Written exercise >> Rewrite the following lines so that each occurrence of "Instruction" becomes "Command", leaving every other part of the lines unchanged.

Data provided >>
** Begin **

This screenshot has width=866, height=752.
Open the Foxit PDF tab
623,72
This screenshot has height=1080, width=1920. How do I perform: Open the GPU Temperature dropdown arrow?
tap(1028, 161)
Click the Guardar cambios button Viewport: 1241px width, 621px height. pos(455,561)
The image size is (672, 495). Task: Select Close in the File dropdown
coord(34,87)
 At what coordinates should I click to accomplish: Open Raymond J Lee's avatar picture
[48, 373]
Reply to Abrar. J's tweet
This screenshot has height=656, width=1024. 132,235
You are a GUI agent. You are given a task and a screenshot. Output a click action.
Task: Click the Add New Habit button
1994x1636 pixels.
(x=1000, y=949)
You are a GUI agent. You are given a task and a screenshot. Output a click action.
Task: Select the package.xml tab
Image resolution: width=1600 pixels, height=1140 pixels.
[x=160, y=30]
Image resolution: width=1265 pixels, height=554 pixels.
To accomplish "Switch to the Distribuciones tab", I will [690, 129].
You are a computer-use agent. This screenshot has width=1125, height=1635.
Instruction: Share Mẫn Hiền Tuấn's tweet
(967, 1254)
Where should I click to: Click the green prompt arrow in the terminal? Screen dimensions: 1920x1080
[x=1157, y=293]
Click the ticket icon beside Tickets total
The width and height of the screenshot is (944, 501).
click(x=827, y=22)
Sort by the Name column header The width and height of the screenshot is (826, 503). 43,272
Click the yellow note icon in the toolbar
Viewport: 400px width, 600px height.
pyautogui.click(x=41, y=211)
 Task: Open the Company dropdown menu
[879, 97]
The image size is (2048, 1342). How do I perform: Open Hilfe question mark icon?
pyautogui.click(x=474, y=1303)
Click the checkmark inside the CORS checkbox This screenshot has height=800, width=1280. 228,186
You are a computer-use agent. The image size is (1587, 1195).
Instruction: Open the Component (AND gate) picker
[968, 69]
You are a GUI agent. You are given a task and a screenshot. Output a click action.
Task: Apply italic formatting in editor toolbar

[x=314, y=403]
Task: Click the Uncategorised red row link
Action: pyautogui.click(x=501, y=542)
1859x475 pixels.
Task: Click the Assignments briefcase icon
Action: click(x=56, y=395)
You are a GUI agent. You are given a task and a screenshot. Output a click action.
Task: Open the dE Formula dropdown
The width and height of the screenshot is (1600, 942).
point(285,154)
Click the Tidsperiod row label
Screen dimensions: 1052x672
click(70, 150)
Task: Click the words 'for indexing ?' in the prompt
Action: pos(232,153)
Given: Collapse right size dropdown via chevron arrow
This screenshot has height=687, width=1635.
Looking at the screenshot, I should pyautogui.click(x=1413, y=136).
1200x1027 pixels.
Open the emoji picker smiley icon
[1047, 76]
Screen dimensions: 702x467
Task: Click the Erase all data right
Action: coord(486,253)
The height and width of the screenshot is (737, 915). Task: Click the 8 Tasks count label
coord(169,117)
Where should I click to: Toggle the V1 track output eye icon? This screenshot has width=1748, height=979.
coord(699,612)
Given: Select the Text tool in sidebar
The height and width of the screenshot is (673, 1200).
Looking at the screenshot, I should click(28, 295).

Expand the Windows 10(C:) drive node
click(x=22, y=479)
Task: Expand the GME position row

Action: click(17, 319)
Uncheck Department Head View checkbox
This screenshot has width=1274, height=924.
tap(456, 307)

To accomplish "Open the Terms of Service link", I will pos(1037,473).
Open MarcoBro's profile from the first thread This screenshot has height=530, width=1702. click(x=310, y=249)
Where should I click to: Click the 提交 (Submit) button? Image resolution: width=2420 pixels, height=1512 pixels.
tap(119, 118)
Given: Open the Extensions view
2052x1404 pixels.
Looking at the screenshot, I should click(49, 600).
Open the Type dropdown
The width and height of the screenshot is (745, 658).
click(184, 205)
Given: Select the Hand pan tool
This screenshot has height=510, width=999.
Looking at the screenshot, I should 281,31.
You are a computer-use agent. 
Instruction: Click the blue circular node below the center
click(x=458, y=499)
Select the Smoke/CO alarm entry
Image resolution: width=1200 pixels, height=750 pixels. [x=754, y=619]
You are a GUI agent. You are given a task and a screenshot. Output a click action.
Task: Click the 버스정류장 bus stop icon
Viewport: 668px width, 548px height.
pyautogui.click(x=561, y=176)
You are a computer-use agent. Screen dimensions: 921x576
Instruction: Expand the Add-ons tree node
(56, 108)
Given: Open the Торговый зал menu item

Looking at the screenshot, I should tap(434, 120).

** End **

Finished task >>
This screenshot has width=866, height=752.
Open the Foxit PDF tab
623,72
This screenshot has height=1080, width=1920. How do I perform: Open the GPU Temperature dropdown arrow?
tap(1028, 161)
Click the Guardar cambios button Viewport: 1241px width, 621px height. pos(455,561)
The image size is (672, 495). Task: Select Close in the File dropdown
coord(34,87)
 At what coordinates should I click to accomplish: Open Raymond J Lee's avatar picture
[48, 373]
Reply to Abrar. J's tweet
This screenshot has height=656, width=1024. 132,235
You are a GUI agent. You are given a task and a screenshot. Output a click action.
Task: Click the Add New Habit button
1994x1636 pixels.
(x=1000, y=949)
You are a GUI agent. You are given a task and a screenshot. Output a click action.
Task: Select the package.xml tab
Image resolution: width=1600 pixels, height=1140 pixels.
[x=160, y=30]
Image resolution: width=1265 pixels, height=554 pixels.
To accomplish "Switch to the Distribuciones tab", I will [690, 129].
You are a computer-use agent. This screenshot has width=1125, height=1635.
Command: Share Mẫn Hiền Tuấn's tweet
(967, 1254)
Where should I click to: Click the green prompt arrow in the terminal? Screen dimensions: 1920x1080
[x=1157, y=293]
Click the ticket icon beside Tickets total
The width and height of the screenshot is (944, 501).
click(x=827, y=22)
Sort by the Name column header The width and height of the screenshot is (826, 503). 43,272
Click the yellow note icon in the toolbar
Viewport: 400px width, 600px height.
pyautogui.click(x=41, y=211)
 Task: Open the Company dropdown menu
[879, 97]
The image size is (2048, 1342). How do I perform: Open Hilfe question mark icon?
pyautogui.click(x=474, y=1303)
Click the checkmark inside the CORS checkbox This screenshot has height=800, width=1280. 228,186
You are a computer-use agent. The image size is (1587, 1195).
Command: Open the Component (AND gate) picker
[968, 69]
You are a GUI agent. You are given a task and a screenshot. Output a click action.
Task: Apply italic formatting in editor toolbar

[x=314, y=403]
Task: Click the Uncategorised red row link
Action: pyautogui.click(x=501, y=542)
1859x475 pixels.
Task: Click the Assignments briefcase icon
Action: click(x=56, y=395)
You are a GUI agent. You are given a task and a screenshot. Output a click action.
Task: Open the dE Formula dropdown
The width and height of the screenshot is (1600, 942).
point(285,154)
Click the Tidsperiod row label
Screen dimensions: 1052x672
click(70, 150)
Task: Click the words 'for indexing ?' in the prompt
Action: pos(232,153)
Given: Collapse right size dropdown via chevron arrow
This screenshot has height=687, width=1635.
Looking at the screenshot, I should pyautogui.click(x=1413, y=136).
1200x1027 pixels.
Open the emoji picker smiley icon
[1047, 76]
Screen dimensions: 702x467
Task: Click the Erase all data right
Action: coord(486,253)
The height and width of the screenshot is (737, 915). Task: Click the 8 Tasks count label
coord(169,117)
Where should I click to: Toggle the V1 track output eye icon? This screenshot has width=1748, height=979.
coord(699,612)
Given: Select the Text tool in sidebar
The height and width of the screenshot is (673, 1200).
Looking at the screenshot, I should click(28, 295).

Expand the Windows 10(C:) drive node
click(x=22, y=479)
Task: Expand the GME position row

Action: click(17, 319)
Uncheck Department Head View checkbox
This screenshot has width=1274, height=924.
tap(456, 307)

To accomplish "Open the Terms of Service link", I will pos(1037,473).
Open MarcoBro's profile from the first thread This screenshot has height=530, width=1702. click(x=310, y=249)
Where should I click to: Click the 提交 (Submit) button? Image resolution: width=2420 pixels, height=1512 pixels.
tap(119, 118)
Given: Open the Extensions view
2052x1404 pixels.
Looking at the screenshot, I should click(49, 600).
Open the Type dropdown
The width and height of the screenshot is (745, 658).
click(184, 205)
Given: Select the Hand pan tool
This screenshot has height=510, width=999.
Looking at the screenshot, I should 281,31.
You are a computer-use agent. 
Command: Click the blue circular node below the center
click(x=458, y=499)
Select the Smoke/CO alarm entry
Image resolution: width=1200 pixels, height=750 pixels. [x=754, y=619]
You are a GUI agent. You are given a task and a screenshot. Output a click action.
Task: Click the 버스정류장 bus stop icon
Viewport: 668px width, 548px height.
pyautogui.click(x=561, y=176)
You are a computer-use agent. Screen dimensions: 921x576
Command: Expand the Add-ons tree node
(56, 108)
Given: Open the Торговый зал menu item

Looking at the screenshot, I should tap(434, 120).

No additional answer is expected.